**Text segment:**
-------------------------

Even if the knock sensor was bad, it should not ping, ONLY on a cold start up at WOT, and vanish completely in 3 minutes when it is hot.

I have never seen any vehicles do this in my life, on a cold start up. Only when they were over heating and about to blow up the radiator, or already had.

Non of the logical known possible items I am aware of can cause it do this on just a cold start up.

I can't make it ping no matter how hard I try once the block temp is up over about 160-180 F.

IAT and CTS are good, O2 sensor good. Fuel pressure good.

It reminds me of using cheap, low octane gas on high compression 70s car. But I don't recall that being an issue on a cold engine at 70-100% WOT either.

RPMs/trans gear is normal. If it was carbon it would still do it hot.

If it was mechanical wear timing (chain), I doubt it would be just a cold start issue? I have found others with the problem that have it had it for ages, but none of them have solved it either.

-------------------------

**Input material:**
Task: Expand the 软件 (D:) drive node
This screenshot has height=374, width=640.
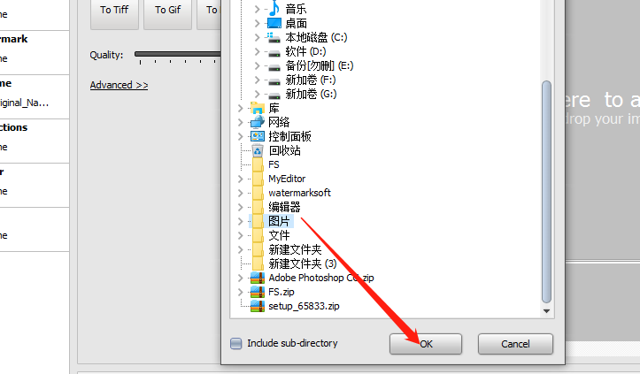Action: (257, 52)

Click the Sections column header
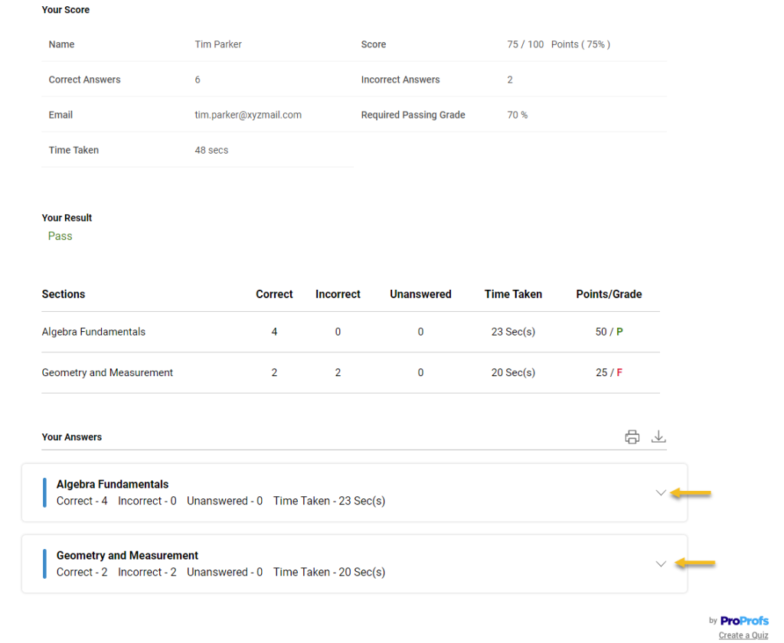[x=64, y=294]
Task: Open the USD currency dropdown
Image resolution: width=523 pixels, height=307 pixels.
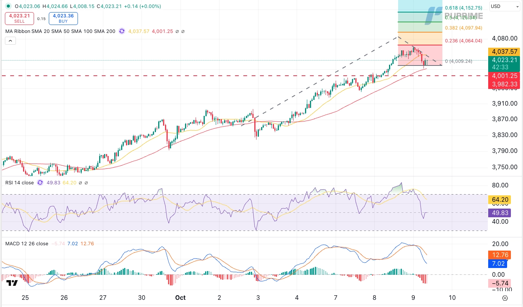Action: pyautogui.click(x=504, y=6)
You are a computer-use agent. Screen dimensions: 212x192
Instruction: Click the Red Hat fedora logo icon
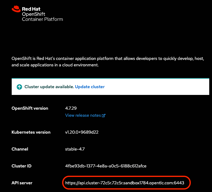pyautogui.click(x=16, y=9)
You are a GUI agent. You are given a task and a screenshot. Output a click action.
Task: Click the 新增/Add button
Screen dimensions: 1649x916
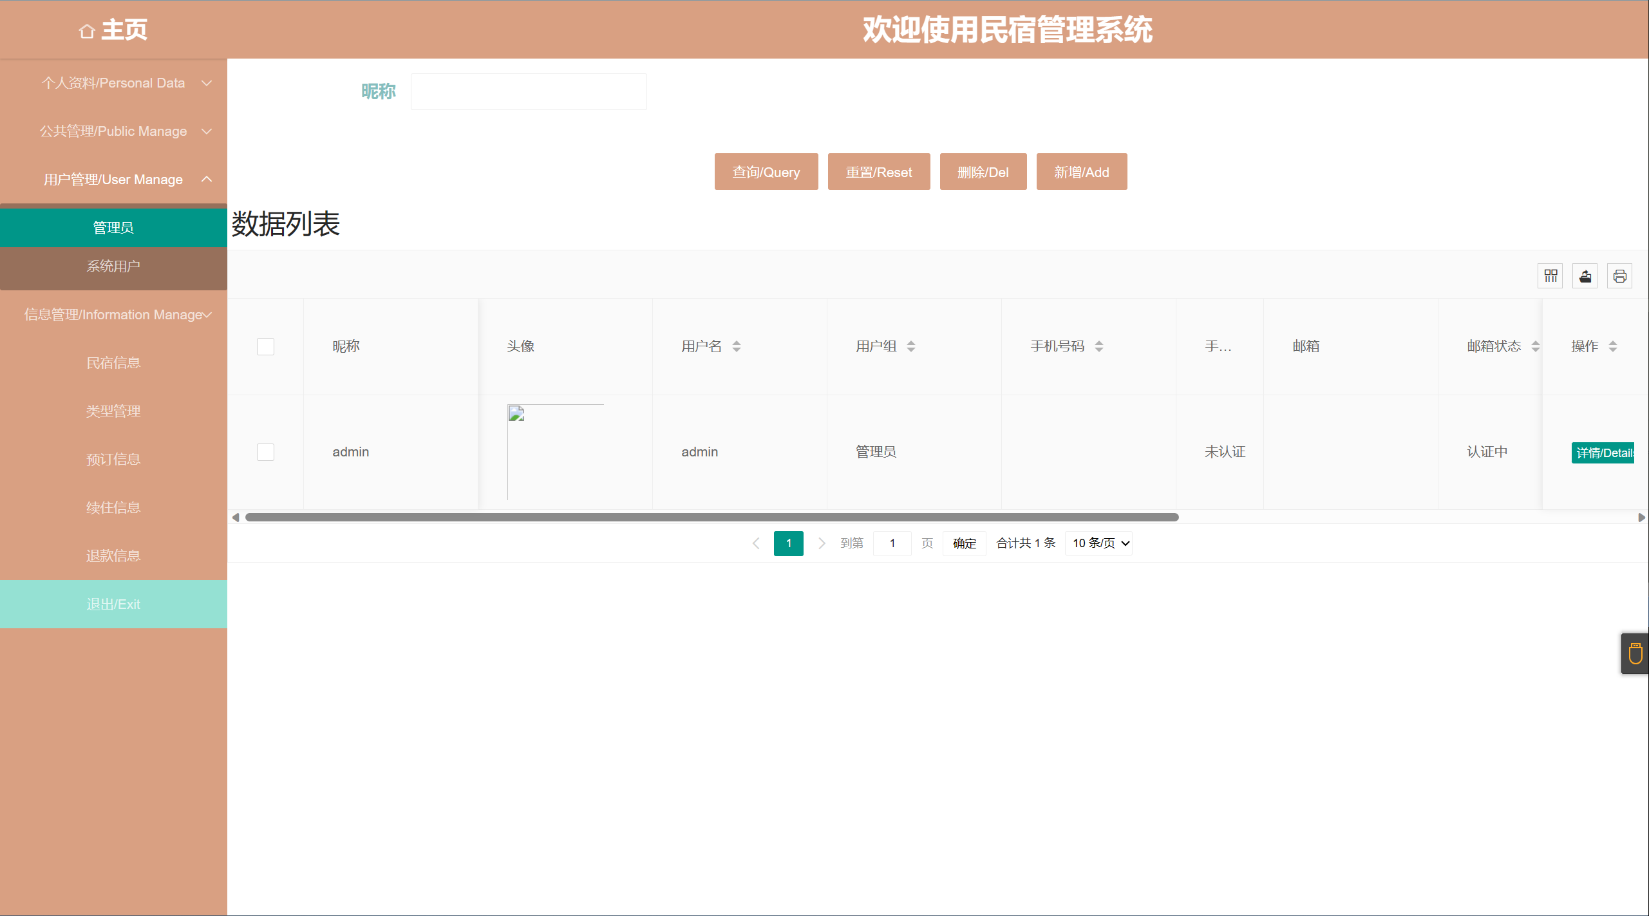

-------------------------

**Required tasks:**
A: In the text on engine pinging, above roughly what block temperature can the writer no longer make the engine ping?
B: Gather every line of the records that contains the string "height", matching case exactly.

**Outputs in order:**
A: About 160-180 F.

B:
This screenshot has height=374, width=640.
Image resolution: width=523 pixels, height=307 pixels.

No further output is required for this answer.